WHAT YOU WILL DO: Please rewrite the records below with every "Identify the location of" swapped for "Find the position of", keeping everything else unchanged.

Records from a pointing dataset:
#####

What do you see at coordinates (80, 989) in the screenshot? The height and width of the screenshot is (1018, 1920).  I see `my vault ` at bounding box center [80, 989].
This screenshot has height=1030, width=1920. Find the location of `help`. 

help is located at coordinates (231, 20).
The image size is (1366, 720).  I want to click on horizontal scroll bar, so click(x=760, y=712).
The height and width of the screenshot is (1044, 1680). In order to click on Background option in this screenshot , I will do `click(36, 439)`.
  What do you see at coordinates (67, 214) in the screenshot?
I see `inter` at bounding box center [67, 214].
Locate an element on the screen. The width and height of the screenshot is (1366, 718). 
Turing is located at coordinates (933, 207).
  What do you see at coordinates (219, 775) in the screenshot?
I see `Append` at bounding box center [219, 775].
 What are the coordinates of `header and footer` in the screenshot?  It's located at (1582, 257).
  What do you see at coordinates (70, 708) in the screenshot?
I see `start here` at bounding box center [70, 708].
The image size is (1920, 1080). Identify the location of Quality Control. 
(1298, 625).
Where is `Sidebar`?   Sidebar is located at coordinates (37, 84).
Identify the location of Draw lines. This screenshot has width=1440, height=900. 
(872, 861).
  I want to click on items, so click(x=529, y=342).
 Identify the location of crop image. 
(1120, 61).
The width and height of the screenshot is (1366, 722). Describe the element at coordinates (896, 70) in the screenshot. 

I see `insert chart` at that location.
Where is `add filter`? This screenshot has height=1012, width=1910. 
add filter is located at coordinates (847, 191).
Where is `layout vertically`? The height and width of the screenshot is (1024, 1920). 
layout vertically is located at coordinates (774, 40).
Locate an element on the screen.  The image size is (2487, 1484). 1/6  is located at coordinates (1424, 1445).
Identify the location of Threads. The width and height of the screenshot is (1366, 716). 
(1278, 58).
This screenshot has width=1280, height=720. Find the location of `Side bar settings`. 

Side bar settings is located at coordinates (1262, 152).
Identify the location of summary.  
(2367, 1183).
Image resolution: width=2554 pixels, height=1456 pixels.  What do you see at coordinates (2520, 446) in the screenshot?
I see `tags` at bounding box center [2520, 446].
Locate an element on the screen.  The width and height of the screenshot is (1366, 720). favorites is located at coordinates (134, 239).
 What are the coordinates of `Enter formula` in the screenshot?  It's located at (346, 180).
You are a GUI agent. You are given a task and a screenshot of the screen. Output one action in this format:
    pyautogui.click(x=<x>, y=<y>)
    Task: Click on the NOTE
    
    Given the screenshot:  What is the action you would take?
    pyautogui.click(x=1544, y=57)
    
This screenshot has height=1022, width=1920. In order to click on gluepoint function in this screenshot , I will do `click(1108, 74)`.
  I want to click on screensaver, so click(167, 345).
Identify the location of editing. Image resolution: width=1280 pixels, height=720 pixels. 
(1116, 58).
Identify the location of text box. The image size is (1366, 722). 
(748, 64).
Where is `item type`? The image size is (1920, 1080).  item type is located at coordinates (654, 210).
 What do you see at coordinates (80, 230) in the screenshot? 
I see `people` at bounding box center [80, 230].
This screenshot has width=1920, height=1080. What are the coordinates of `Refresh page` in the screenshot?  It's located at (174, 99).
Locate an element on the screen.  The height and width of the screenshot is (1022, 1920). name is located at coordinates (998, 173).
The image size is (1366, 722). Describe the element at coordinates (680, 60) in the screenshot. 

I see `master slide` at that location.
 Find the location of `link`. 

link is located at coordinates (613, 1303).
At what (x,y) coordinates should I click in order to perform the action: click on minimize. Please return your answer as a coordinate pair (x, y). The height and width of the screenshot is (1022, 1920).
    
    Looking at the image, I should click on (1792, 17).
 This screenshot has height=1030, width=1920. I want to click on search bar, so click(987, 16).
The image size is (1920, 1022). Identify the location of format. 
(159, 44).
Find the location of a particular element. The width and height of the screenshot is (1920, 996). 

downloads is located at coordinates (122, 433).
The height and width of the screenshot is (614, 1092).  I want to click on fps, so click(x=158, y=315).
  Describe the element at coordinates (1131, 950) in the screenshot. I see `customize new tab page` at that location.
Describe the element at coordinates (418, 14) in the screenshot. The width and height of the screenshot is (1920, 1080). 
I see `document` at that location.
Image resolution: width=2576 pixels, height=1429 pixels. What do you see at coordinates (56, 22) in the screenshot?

#####

REPLY:
What do you see at coordinates (80, 989) in the screenshot? The height and width of the screenshot is (1018, 1920).  I see `my vault ` at bounding box center [80, 989].
This screenshot has height=1030, width=1920. Find the location of `help`. 

help is located at coordinates (231, 20).
The image size is (1366, 720).  I want to click on horizontal scroll bar, so click(x=760, y=712).
The height and width of the screenshot is (1044, 1680). In order to click on Background option in this screenshot , I will do `click(36, 439)`.
  What do you see at coordinates (67, 214) in the screenshot?
I see `inter` at bounding box center [67, 214].
Locate an element on the screen. The width and height of the screenshot is (1366, 718). 
Turing is located at coordinates (933, 207).
  What do you see at coordinates (219, 775) in the screenshot?
I see `Append` at bounding box center [219, 775].
 What are the coordinates of `header and footer` in the screenshot?  It's located at (1582, 257).
  What do you see at coordinates (70, 708) in the screenshot?
I see `start here` at bounding box center [70, 708].
The image size is (1920, 1080). Find the position of Quality Control. 
(1298, 625).
Where is `Sidebar`?   Sidebar is located at coordinates (37, 84).
Find the position of Draw lines. This screenshot has width=1440, height=900. 
(872, 861).
  I want to click on items, so click(x=529, y=342).
 Find the position of crop image. 
(1120, 61).
The width and height of the screenshot is (1366, 722). Describe the element at coordinates (896, 70) in the screenshot. 

I see `insert chart` at that location.
Where is `add filter`? This screenshot has height=1012, width=1910. 
add filter is located at coordinates (847, 191).
Where is `layout vertically`? The height and width of the screenshot is (1024, 1920). 
layout vertically is located at coordinates (774, 40).
Locate an element on the screen.  The image size is (2487, 1484). 1/6  is located at coordinates (1424, 1445).
Find the position of Threads. The width and height of the screenshot is (1366, 716). 
(1278, 58).
This screenshot has width=1280, height=720. Find the location of `Side bar settings`. 

Side bar settings is located at coordinates (1262, 152).
Find the position of summary.  
(2367, 1183).
Image resolution: width=2554 pixels, height=1456 pixels.  What do you see at coordinates (2520, 446) in the screenshot?
I see `tags` at bounding box center [2520, 446].
Locate an element on the screen.  The width and height of the screenshot is (1366, 720). favorites is located at coordinates (134, 239).
 What are the coordinates of `Enter formula` in the screenshot?  It's located at (346, 180).
You are a GUI agent. You are given a task and a screenshot of the screen. Output one action in this format:
    pyautogui.click(x=<x>, y=<y>)
    Task: Click on the NOTE
    
    Given the screenshot:  What is the action you would take?
    pyautogui.click(x=1544, y=57)
    
This screenshot has height=1022, width=1920. In order to click on gluepoint function in this screenshot , I will do `click(1108, 74)`.
  I want to click on screensaver, so click(167, 345).
Find the position of editing. Image resolution: width=1280 pixels, height=720 pixels. 
(1116, 58).
Find the position of text box. The image size is (1366, 722). 
(748, 64).
Where is `item type`? The image size is (1920, 1080).  item type is located at coordinates (654, 210).
 What do you see at coordinates (80, 230) in the screenshot? 
I see `people` at bounding box center [80, 230].
This screenshot has width=1920, height=1080. What are the coordinates of `Refresh page` in the screenshot?  It's located at (174, 99).
Locate an element on the screen.  The height and width of the screenshot is (1022, 1920). name is located at coordinates (998, 173).
The image size is (1366, 722). Describe the element at coordinates (680, 60) in the screenshot. 

I see `master slide` at that location.
 Find the location of `link`. 

link is located at coordinates (613, 1303).
At what (x,y) coordinates should I click in order to perform the action: click on minimize. Please return your answer as a coordinate pair (x, y). The height and width of the screenshot is (1022, 1920).
    
    Looking at the image, I should click on (1792, 17).
 This screenshot has height=1030, width=1920. I want to click on search bar, so click(987, 16).
The image size is (1920, 1022). Find the position of format. 
(159, 44).
Find the location of a particular element. The width and height of the screenshot is (1920, 996). 

downloads is located at coordinates (122, 433).
The height and width of the screenshot is (614, 1092).  I want to click on fps, so click(x=158, y=315).
  Describe the element at coordinates (1131, 950) in the screenshot. I see `customize new tab page` at that location.
Describe the element at coordinates (418, 14) in the screenshot. The width and height of the screenshot is (1920, 1080). 
I see `document` at that location.
Image resolution: width=2576 pixels, height=1429 pixels. What do you see at coordinates (56, 22) in the screenshot?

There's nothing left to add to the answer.